The destructibility of the incorporated materials allows the possibility of providing the information element with the desired information only after production of the bandage according to the invention. It is possible that it is desired, for example, to provide individual bandages with successive numbers for coding the serial number, a batch number, use-by date, production date during the industrial production of bandages according to the invention. It is also possible that it is desired to provide a bandage according to the invention which can be used repeatedly with indications, documenting the use, cleaning or sterilization carried out, during the entire use period.
Suitable processes for equipping the information element with the desired information after production of a bandage according to the invention comprise mechanical, chemical, thermal or optical processes. By way of example, the desired information can be introduced into the first layer by scraping, etching, chemical modification, light or heat. The first layer preferably comprises a dye which can be destroyed by a laser pulse, the color of said first layer changing in the process.
In an alternative embodiment, the information element is a system known to experts as radio-frequency identification, RFID for short. RFID can be construed as “identification using electromagnetic waves” and designates a technology for transmitter/receiver systems for automatically and contactlessly identifying and locating objects by means of radio waves.
An RFID system consists of a transponder (also commonly known as a radio tag), which is located on or in the object and contains an identifying code, and also a reader for reading this identifier.
RFID transponders can nowadays be produced for example by a special printing process for printing stable circuits composed of polymers. RFID transponders produced in this way have a small size, unobtrusive readability and a low price.
The reader is capable of generating alternating magnetic fields at a short range or high-frequency radio waves, which are used for coupling RFID transponders and RFID readers.

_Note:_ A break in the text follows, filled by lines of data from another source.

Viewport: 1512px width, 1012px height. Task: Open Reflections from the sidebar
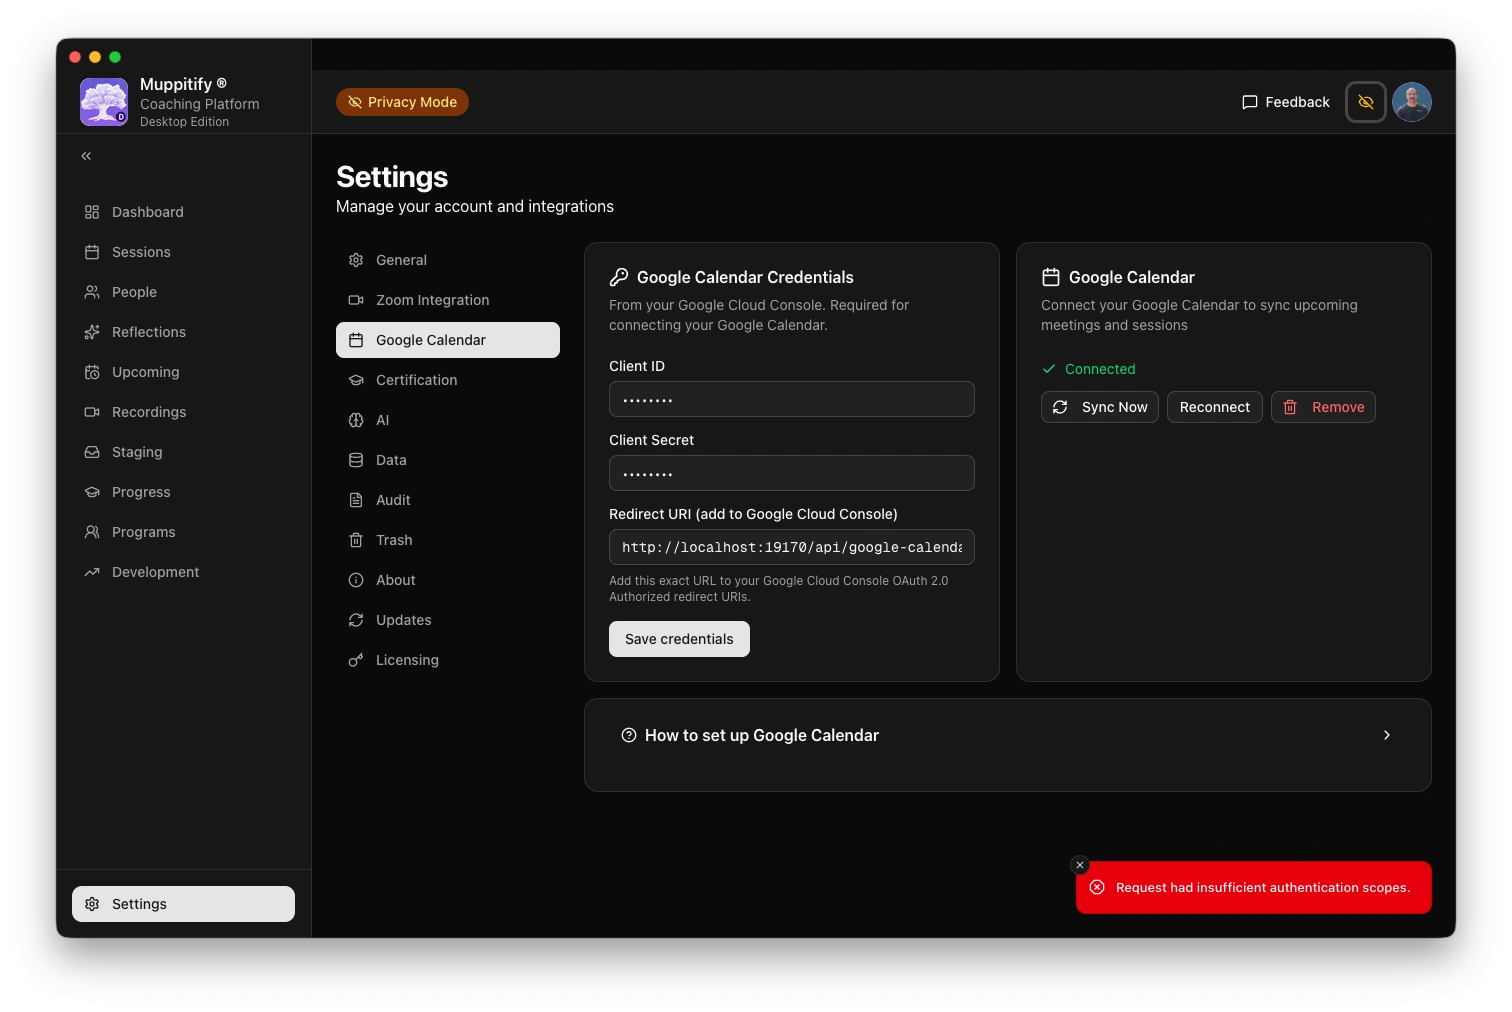(149, 332)
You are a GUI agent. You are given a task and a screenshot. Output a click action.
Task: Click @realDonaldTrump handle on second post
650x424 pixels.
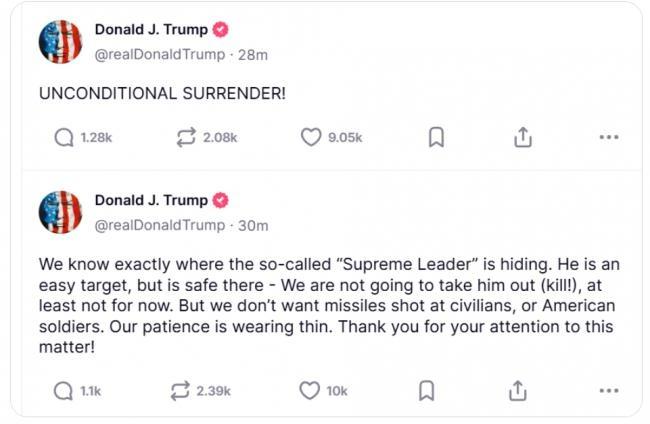160,225
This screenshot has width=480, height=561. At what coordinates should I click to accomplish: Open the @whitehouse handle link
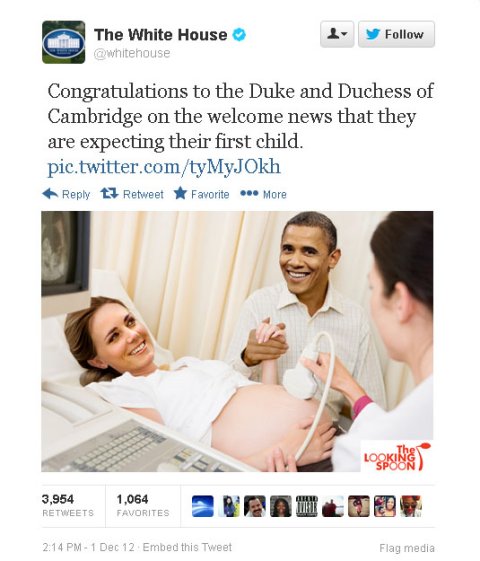132,53
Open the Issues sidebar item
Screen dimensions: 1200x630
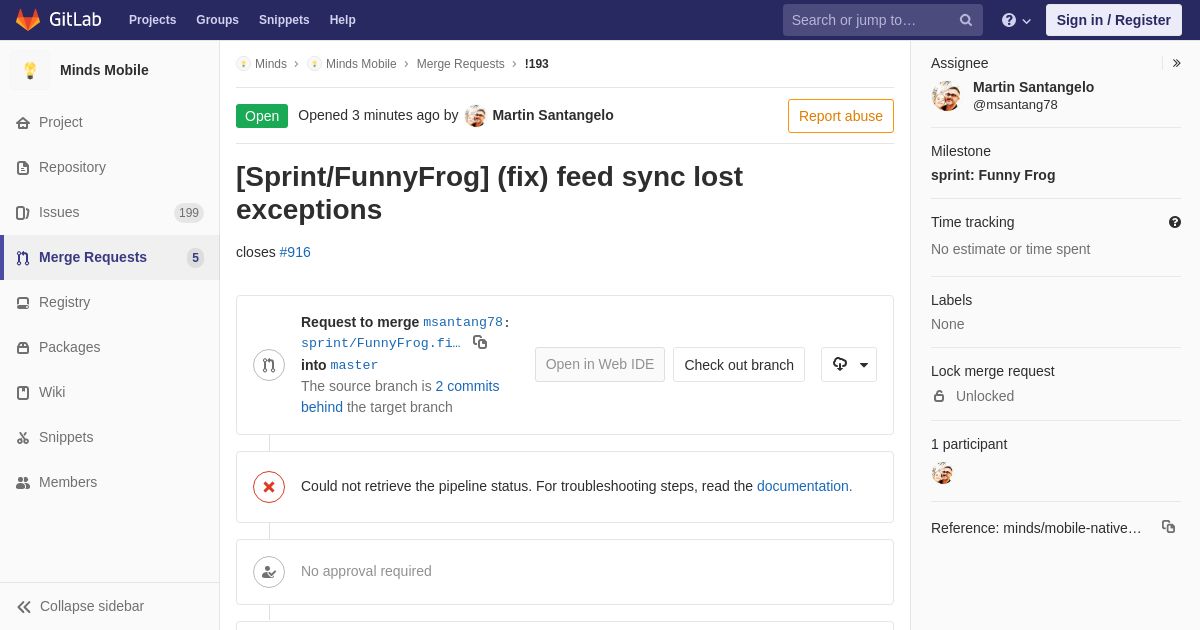110,212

In this way, it is the case not only that data are transmitted, but also that the transponder is supplied with energy.
The reader contains software which controls the actual reading process and RFID middleware with interfaces to further EDP systems and databases.
The structure of an RFID transponder fundamentally provides an antenna, an analog circuit for receiving and transmitting (transceiver), and also a digital circuit and a permanent memory.
RFID transponders have a memory which can be written at least once and contains its unmodifiable identity. If a plurality of writable memories are used, further information can be stored during the service life, for example about the use, cleaning operations and sterilization operations already carried out.
Provision is particularly preferably made for the use-specific and/or technical information to be the reproduction of the content of the packing enclosure, of the pack insert or the use instructions according to medical product guidelines of the bandage. In this way, it can be ensured that, even after the actual bandage has been separated from the packing enclosure and/or the pack insert or the use instructions, all of the indications incorporated in this information are available to the user at any later point in time, optionally even still after use of the product.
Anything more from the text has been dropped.